Here is an interesting part: I ran out of gold mid sleeve in 1998.  The yarn I bought didn’t match.  No one has ever asked me about it.  There is just so much going on in a stranded colorwork sweater – it hides goofs.

Dan’s design criteria

Dan said he’d like a sweater like an October day at Mechanic’s Pond. This is Manchester Reservoir, a few miles away from Mechanic’s Pond, but still in Attleboro.  I picked the yarns from this photo.  He LOVES his current Shetland inspired sweater.  It’s lightweight, but warm, not tight or business fussy, and joyfully colorful.

So I bought some Spindrift.  Here they are still in their wrappers.  I don’t think I got enough of a value mix.
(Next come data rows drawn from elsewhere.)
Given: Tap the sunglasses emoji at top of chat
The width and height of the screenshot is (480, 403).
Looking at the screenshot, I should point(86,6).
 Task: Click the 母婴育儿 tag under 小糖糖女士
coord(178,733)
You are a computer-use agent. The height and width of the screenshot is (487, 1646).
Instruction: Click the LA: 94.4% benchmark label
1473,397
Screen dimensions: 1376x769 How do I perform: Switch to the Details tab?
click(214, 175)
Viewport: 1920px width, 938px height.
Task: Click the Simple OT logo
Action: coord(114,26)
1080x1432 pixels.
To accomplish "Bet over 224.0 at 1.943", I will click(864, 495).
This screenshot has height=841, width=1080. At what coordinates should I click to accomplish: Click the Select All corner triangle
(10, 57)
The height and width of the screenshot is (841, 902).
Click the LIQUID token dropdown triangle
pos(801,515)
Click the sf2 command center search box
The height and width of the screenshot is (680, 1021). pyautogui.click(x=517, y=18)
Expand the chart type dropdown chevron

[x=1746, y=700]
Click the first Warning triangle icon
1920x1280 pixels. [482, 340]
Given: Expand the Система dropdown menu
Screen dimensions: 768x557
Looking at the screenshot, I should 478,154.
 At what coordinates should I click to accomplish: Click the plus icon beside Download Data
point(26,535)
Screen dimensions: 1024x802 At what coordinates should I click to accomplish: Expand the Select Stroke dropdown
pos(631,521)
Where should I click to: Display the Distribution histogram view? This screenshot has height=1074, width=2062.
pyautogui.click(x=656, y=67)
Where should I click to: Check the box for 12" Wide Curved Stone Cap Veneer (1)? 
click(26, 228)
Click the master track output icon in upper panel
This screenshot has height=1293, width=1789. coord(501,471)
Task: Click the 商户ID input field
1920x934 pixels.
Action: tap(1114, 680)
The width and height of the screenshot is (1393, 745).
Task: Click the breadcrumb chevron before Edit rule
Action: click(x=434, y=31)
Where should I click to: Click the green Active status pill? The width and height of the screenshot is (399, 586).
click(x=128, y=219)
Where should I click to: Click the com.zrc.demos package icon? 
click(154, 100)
This is Mechanic’s Pond.  More green and grey, less brown.

My Design Strategy

As I write in my About Christine – I try to copy the shape of sweaters my guys already wear.  a tapered body isn’t traditional for a Fair Isle Sweater (at least as far as I can tell from books) but I’m making a color stranded sweater inspired by the traditional ones, not a traditional one.  I bought the Autumn Fall Leaves chart for one band, then decided to adapt or chart other bands to complement it.

I’m also using some stars (or roses) from these old friends.  Dan also wants a band of code. I told him fine, just make it 26 squares high, and don’t leave gaps of more than 8 stitches in any one color.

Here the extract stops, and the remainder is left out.